The next year, as a fifth-grade 4-H member at Oak Hill, Cati said the teachers required 4-H projects.
"If it hadn't been for my teachers, I may not have done a project. I was really shy," she said.
Cati's first project was on how to pack a suitcase, including a tip on rolling clothes to save space.
She used that tip for 4-H summer camp that summer, and for countless 4-H trips since.
"The longer you stay in 4-H, the more you can do," she said. Her favorite 4-H trip required a little different packing.
"State 4-H Congress is so different than all the other 4-H events," said Cati. "I get to dress up and feel really important and special."
Cati earned the free, four-day trip including formal meals, donor tours, and competition by winning district project achievement in food safety and preservation with a project on dehydrated apples.
This spring will mark her third trip when she wins again, and her third chance to reach her 4-H goal to become a master 4-H'er by winning at the state level.
Just as Cati was starting her 4-H career, younger sister Jamie Aevaliotis was a third grader in Ms. Clason's class at Oak Hill.
The class visited Ms.
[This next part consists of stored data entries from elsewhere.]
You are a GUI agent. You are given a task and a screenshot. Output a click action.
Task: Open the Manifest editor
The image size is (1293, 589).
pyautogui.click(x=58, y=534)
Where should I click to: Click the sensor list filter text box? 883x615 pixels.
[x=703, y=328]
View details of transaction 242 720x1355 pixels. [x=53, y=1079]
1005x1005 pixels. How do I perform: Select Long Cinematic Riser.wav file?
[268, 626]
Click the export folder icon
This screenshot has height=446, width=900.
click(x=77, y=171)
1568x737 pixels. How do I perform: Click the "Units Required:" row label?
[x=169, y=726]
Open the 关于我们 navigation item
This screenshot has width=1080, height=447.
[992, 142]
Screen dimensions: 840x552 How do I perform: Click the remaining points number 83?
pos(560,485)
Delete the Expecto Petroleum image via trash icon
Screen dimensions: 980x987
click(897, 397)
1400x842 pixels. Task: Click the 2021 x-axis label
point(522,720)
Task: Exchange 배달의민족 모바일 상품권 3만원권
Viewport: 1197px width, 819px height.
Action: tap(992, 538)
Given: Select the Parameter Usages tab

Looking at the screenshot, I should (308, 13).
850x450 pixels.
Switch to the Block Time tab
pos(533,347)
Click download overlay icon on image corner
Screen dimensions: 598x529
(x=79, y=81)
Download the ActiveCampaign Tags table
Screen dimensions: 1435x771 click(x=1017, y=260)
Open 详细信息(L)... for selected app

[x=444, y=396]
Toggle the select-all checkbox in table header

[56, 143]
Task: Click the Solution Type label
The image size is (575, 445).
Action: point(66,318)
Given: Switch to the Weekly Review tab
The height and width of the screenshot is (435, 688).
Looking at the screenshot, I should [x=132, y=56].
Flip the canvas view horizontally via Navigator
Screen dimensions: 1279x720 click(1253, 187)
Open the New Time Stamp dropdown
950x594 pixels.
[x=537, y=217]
Hall's 4-H club, where Jamie said the teacher informed them they should collect pop tabs for her 4-H club.
"So I brought in pop tabs for her club, not my sister's club," said Jamie.
Both sisters have remained active in 4-H through middle and high school.
Jamie said one of her favorite service projects is the annual book collection.
"I liked sorting and cleaning the books, then tossing them to the next person for labels," she said.
She pointed out how putting several 4-H'ers in one room, regardless of the activity, always results in laughter and fun.
Cati most enjoyed the last portion of the service learning project for The Learning Center.
"I liked handing out the children's books at the Christmas parade. It was really cool seeing these kids getting all excited when I handed them a book," she said.
In addition to 4-H, both girls are also active leaders at their church, St. Pius X Catholic Church, in Conyers, and in various extracurricular activities at Alcovy High.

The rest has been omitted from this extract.